I’ve been thinking along the same lines Frances, all future plantings must be drought tolerant! I don’t mind watering summer annuals, but anything more permanent should not be so thirsty. I really need to face the fact that our summers in central Ohio are going to be dry. I thought I had done so well with echinacea, rudbeckia, sedums, grasses. But mixed in are other plants that just don’t fit in the new climate. Time to regroup.
You have described perfectly where we are headed…pragmatic gardening…natives that will survive and removal of things that no longer do well in our changing drier climate as well…I love succulents as I lived in AZ , but we are still too cold for many for them.
Nothing like climate change to get a conversation going… There sure have been many comments here. We tend to cyclical weather in SA, periods of national drought alternating with wetter periods, each 7-10 years long and we now know El Nino is the cause of our drought cycles. This year has been, if not the driest on record, the one with the least rain-days: perhaps 25% of normal… and El Nino is only now becoming a reality…

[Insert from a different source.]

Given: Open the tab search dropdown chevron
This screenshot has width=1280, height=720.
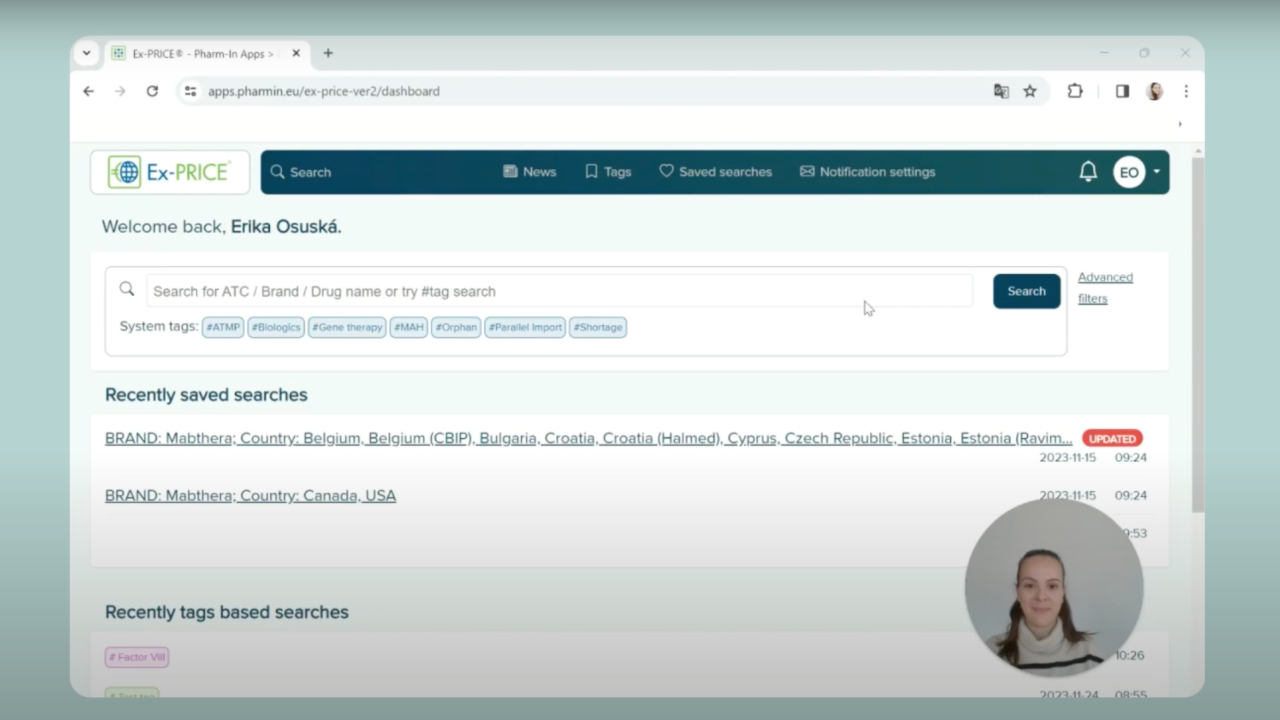Looking at the screenshot, I should [87, 53].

As far as succulents go, my frustration is also that few survive my winter frosts. And many battle in my wet summers. But a stalwart here, and it should do for you, is Aloe saponaria which I posted on this week at http://sequoiagardens.wordpress.com/2012/07/15/the-past-is-sepia-the-present-is-bright/ . In theory there are many plants that can deal with below freezing temps for short periods (overnight) if they are relatively dry – but not many are freely available here, let alone in the USA!
Good Luck with your new additions! There are several Yucca’s growing ever so nicely across the street from us along the woods edge. Wooded lot left to nature and I am eyeing those beauties and think they should be in my garden. But I fear the pain from taking on these poking plants….
Hahahaha, I currently have two agave and three yucca sitting in the holding area. Love the Muhly grasses already in the area where these newbies will be added.
My azalea ‘Admiral Semmes’ is not doing well in the heat. Hoping to keep it going through the rest of the summer. Think if he lives through to September, he will be ok.